O jornalista Jeffrey Goldberg, do The Atlantic , publicou um bate-papo em grupo no qual vários oficiais de alto escalão coordenaram e discutiram os ataques aéreos dos EUA no Iêmen no início deste mês. Nesta troca de mensagens após os primeiros ataques, o Conselheiro de Segurança Nacional Michael Waltz disse que os EUA derrubaram um prédio onde um de seus alvos Houthi supostamente estava, chamando-o de “incrível”. Os ataques aéreos dos EUA no Iêmen teriam matado dezenas de civis, com os EUA bombardeando duas vezes um hospital oncológico. De acordo com as capturas de tela, o vice-presidente JD Vance responde: “Excelente”. O diretor da CIA, John Ratcliffe, diz: “Um bom começo”. Waltz então responde com um emoji de punho, um emoji de bandeira dos EUA e um emoji de chama.
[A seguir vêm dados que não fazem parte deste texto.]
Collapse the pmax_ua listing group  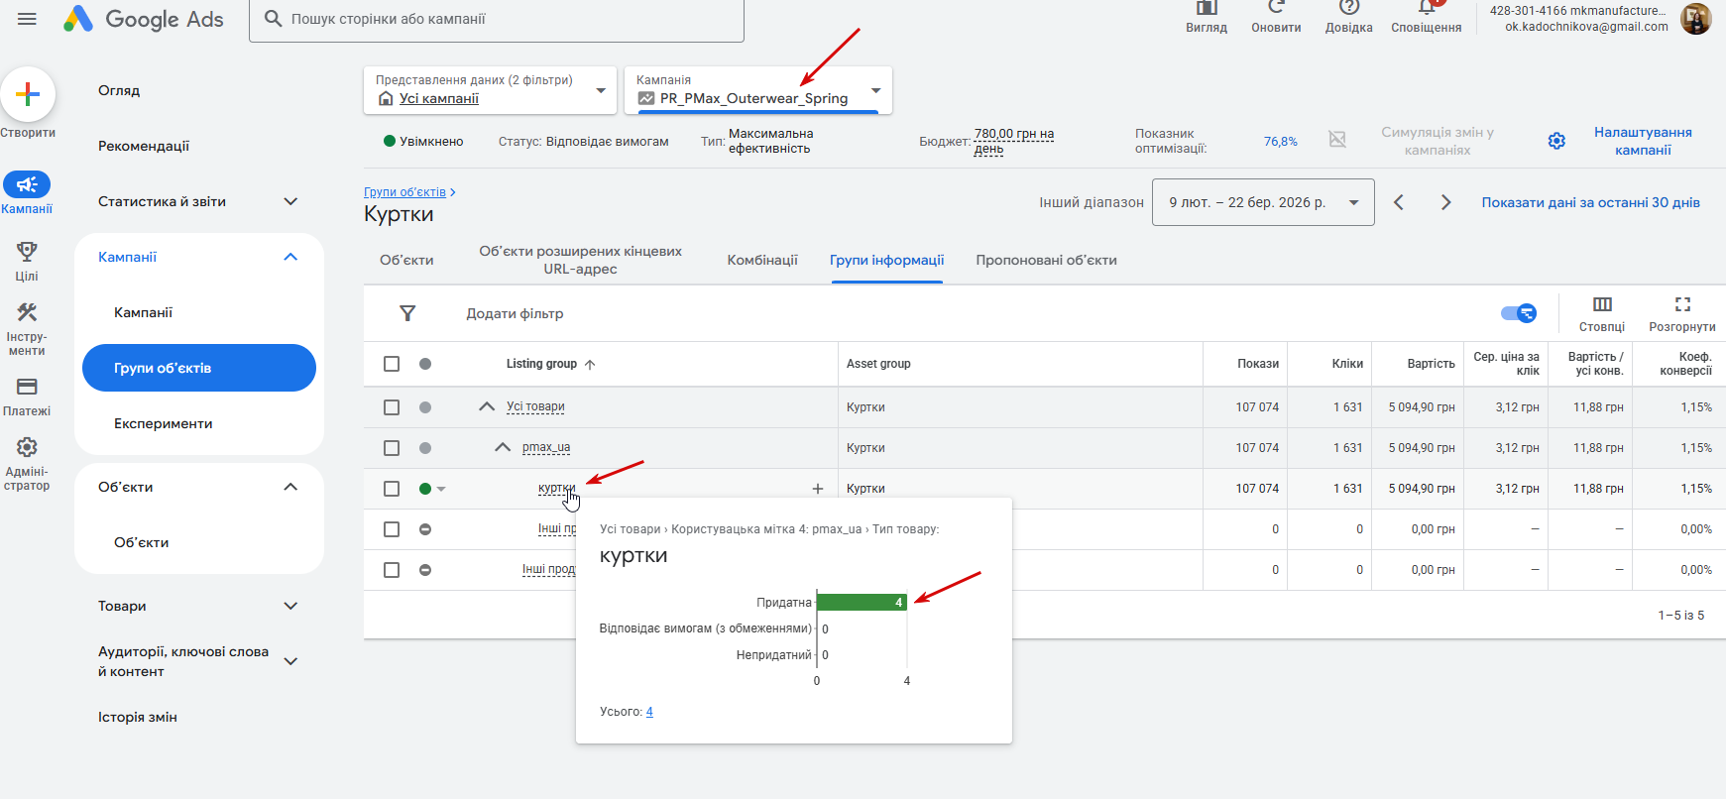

As mensagens são “evidência prima facie de pelo menos um crime de guerra aplaudido pelas pessoas que conspiraram para cometê-lo”, escreveu Dylan Williams, vice-presidente de Assuntos Governamentais do Centro de Política Internacional (CIP), nas redes sociais. “Regras de engajamento que permitem destruir um prédio de apartamentos civil inteiro para matar um suposto terrorista são parte do legado de Joe Biden”, escreveu Matt Duss, vice-presidente executivo do CIP. “Ainda é um crime de guerra, e o texto de Waltz é uma confissão.”
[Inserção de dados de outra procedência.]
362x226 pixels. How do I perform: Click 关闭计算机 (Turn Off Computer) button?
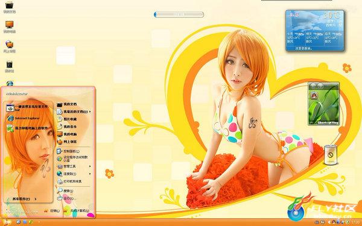tap(77, 210)
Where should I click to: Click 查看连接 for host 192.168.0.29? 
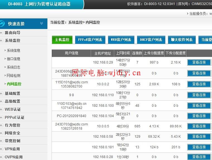pyautogui.click(x=199, y=62)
O direito internacional determina que os combatentes não devem alvejar civis deliberadamente em guerras, e que eles devem evitar alvejar infraestruturas civis mesmo que haja um objetivo militar. Estão com razão a Autoridades Houthi quando condenam os ataques recentes dos EUA como um crime de guerra.
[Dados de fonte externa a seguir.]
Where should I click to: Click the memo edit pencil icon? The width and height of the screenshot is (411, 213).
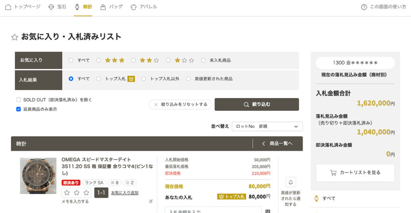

Os EUA lançaram mais de 47 ataques aéreos no Iêmen entre 15 e 16 de março. Os iemenitas relataram vários ataques a prédios residenciais. Na província de Ibb, os EUA alvejaram dois prédios residenciais, matando pelo menos 15, segundo a Al Jazeera , enquanto outros 15 foram mortos quando os EUA atacaram uma área residencial na capital.
Os bombardeios mataram 53 pessoas no total. Pelo menos 25 delas eram civis, segundo o Yemen Data Project, incluindo quatro crianças; autoridades iemenitas contaram mais de 30 mortes de civis. A maioria dos ataques teve como alvo locais civis, disse o Yemen Data Project — incluindo um ataque a um hospital de câncer recém-construído que os EUA bombardearam mais uma vez esta semana .
O Drop Site relatou que o bombardeio do hospital deixou a instalação em caos, com crianças gritando devido aos ferimentos, enquanto algumas “pequenas vítimas ficaram carbonizadas além do reconhecimento”. Os ataques dos EUA ao hospital nesta semana o destruíram por completo.
A guerra de todos
As autoridades do Iêmen prometem continuar com as ações no Mar vermelho, em solidariedade aos palestinos. Eles não dão atenção às ameaças de Trump de colocá-los em um inferno. Eles já vivem em um inferno há muitos anos, suportaram uma guerra agressiva da Arábia Saudita apoiada pelos EUA e outros países Árabes e não foram derrotados. Também não serão derrotados agora, mesmo enfrentando as forças armadas mais poderosas do mundo.
Não há como não admirar este povo destemido e revolucionário, que age em apoio e solidariedade aos palestinos enquanto o mundo finge não ver o que acontece em Gaza. Sua luta contra o imperialismo norte-americano e contra Israel deve ser aplaudida e incentivada. Quem sabe o exemplo dos Houtis desperte ações concretas de países como a China, o Irã e o eixo da resistência e possam vencer essa guerra que é de todos que acreditam que outro mundo é possível.